= Activity =
Begin at the line containing "Click the Google" and reproduce every line through the end of the entries below. Nothing else should appear.

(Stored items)
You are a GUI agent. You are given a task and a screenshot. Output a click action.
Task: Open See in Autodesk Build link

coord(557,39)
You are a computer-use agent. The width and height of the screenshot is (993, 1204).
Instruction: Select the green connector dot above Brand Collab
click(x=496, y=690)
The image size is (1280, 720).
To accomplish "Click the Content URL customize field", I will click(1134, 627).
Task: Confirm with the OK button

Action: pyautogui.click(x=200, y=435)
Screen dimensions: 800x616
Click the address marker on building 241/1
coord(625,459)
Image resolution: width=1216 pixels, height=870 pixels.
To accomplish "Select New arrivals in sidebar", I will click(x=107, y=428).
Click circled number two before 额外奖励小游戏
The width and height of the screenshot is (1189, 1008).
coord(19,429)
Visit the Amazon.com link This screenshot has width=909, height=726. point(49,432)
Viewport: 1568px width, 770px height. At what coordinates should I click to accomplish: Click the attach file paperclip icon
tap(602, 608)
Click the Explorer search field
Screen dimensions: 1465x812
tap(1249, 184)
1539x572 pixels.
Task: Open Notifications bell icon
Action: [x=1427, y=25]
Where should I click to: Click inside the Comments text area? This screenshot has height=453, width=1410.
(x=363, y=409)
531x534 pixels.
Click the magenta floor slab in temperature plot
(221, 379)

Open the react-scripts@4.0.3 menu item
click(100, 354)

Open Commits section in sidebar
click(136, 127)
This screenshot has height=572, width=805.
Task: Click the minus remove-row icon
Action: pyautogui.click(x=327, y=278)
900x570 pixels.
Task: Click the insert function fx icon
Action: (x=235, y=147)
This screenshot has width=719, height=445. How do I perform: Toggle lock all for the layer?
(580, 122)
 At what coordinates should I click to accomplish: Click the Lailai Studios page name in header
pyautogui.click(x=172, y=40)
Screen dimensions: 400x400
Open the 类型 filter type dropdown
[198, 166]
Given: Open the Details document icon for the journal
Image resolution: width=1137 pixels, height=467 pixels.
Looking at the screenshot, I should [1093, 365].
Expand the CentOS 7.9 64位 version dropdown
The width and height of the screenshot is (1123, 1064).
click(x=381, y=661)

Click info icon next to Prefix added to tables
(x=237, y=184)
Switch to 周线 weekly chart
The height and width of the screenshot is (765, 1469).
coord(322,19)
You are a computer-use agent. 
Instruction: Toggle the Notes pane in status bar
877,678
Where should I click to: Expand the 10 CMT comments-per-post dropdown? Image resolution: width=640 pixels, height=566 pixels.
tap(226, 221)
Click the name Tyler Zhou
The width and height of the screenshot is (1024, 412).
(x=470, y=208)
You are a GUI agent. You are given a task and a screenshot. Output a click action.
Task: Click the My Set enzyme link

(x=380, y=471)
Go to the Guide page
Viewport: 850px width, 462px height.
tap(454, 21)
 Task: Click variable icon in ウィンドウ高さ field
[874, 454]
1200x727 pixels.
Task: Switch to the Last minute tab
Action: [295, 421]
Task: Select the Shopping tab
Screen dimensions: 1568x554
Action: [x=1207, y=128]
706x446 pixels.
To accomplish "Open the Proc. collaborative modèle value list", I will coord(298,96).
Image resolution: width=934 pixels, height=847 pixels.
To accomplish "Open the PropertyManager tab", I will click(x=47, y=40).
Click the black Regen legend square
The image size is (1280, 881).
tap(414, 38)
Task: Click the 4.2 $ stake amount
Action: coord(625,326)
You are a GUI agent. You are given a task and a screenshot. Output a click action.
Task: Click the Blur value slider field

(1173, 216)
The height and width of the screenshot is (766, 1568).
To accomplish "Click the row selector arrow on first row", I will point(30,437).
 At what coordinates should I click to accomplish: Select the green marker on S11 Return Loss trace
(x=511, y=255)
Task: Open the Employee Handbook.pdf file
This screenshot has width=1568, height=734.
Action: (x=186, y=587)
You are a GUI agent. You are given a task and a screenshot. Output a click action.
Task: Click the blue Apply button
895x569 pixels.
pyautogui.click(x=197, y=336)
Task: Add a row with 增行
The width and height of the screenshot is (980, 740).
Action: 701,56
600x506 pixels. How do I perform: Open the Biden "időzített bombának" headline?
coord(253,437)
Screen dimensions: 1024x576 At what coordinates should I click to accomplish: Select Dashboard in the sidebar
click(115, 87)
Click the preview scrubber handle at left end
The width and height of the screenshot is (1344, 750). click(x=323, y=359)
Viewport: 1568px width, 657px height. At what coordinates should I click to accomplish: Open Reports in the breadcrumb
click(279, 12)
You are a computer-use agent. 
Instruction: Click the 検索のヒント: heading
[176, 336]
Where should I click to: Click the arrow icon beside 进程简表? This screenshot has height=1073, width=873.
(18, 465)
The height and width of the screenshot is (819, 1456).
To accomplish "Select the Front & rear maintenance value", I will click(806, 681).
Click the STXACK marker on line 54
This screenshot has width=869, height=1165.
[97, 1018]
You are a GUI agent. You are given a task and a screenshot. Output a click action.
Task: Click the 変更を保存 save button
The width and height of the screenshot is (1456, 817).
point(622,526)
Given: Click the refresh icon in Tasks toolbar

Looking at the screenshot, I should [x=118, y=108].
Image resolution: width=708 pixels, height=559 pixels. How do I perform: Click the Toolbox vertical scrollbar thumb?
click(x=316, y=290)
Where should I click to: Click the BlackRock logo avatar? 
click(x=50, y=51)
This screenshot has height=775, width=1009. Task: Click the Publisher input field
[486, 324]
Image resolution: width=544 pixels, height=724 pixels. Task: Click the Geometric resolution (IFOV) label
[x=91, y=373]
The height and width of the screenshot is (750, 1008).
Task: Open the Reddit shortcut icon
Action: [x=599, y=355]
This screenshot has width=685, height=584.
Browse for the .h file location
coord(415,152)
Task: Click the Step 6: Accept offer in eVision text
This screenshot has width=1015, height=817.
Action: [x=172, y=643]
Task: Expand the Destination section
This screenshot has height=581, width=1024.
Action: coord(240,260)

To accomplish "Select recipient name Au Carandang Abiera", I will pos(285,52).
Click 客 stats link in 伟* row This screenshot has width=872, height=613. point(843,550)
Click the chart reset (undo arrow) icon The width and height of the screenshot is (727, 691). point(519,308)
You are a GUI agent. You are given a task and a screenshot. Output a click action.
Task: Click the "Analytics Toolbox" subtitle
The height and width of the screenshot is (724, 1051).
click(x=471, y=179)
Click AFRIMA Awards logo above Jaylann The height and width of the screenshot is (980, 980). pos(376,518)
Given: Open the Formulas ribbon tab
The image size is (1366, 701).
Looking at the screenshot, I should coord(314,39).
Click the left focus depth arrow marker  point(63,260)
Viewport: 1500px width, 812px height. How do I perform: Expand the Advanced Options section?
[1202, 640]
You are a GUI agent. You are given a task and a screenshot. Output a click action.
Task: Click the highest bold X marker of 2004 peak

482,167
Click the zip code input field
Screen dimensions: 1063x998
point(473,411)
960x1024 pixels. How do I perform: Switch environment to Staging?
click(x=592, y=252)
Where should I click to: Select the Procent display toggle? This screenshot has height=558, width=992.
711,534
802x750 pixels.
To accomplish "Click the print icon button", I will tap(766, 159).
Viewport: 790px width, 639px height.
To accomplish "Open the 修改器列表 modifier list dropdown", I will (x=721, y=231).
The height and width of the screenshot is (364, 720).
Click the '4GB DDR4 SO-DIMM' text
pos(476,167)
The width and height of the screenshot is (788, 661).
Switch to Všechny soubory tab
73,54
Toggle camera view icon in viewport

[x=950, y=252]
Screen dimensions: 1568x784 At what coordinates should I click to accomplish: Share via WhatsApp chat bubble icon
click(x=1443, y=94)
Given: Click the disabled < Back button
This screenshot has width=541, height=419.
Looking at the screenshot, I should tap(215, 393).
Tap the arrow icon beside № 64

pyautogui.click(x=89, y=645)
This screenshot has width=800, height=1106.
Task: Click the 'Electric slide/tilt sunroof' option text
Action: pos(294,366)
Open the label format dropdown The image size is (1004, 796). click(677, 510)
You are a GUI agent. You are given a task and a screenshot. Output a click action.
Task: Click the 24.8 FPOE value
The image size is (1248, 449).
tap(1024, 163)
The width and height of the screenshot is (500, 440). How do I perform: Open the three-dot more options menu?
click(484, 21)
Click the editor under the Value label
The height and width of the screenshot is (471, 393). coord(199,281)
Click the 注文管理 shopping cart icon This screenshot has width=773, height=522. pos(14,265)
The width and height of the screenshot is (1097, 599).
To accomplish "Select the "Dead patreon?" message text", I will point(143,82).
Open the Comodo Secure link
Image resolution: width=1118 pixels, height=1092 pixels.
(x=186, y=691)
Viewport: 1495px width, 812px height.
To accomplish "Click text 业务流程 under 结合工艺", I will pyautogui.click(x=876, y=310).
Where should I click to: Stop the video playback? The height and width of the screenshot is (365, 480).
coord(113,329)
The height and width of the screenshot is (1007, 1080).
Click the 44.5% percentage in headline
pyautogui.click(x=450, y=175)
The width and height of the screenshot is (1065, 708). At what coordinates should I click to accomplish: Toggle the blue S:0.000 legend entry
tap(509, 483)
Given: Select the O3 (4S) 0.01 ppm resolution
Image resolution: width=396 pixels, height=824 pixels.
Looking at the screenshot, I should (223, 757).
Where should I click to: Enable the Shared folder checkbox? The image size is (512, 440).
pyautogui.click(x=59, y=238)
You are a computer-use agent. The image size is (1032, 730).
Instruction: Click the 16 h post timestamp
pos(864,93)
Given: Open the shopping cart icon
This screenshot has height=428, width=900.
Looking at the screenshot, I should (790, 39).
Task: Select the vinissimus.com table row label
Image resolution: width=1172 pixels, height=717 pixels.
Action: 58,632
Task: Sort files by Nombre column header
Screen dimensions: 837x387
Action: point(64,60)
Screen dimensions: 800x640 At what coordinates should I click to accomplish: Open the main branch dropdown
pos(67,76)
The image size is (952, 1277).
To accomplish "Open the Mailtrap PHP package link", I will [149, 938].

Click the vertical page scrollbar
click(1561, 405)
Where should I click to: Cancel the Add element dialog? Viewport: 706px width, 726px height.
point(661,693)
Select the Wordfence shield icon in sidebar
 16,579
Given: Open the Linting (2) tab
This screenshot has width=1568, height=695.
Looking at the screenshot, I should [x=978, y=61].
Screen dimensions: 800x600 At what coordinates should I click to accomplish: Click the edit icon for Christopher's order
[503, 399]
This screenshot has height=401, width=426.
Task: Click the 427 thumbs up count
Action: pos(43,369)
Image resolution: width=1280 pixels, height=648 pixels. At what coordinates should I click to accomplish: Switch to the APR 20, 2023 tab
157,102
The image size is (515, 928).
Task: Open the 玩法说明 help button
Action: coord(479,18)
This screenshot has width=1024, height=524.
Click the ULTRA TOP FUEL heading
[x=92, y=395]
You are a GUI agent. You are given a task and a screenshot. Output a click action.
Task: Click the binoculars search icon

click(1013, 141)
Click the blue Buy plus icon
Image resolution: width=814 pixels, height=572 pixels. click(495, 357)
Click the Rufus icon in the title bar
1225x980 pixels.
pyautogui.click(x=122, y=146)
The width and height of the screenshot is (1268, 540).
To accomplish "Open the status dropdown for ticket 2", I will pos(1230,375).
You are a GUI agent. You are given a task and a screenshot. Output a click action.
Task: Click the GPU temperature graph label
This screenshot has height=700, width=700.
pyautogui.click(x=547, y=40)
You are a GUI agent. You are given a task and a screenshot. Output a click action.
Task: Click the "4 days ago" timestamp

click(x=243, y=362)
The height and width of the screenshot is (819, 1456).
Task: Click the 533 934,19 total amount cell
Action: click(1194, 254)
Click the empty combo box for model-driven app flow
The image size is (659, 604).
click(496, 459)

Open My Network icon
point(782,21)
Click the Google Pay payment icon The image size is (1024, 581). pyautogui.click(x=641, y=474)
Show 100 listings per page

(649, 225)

= Reply =
Click the Google Pay payment icon The image size is (1024, 581). pyautogui.click(x=641, y=474)
Show 100 listings per page

(649, 225)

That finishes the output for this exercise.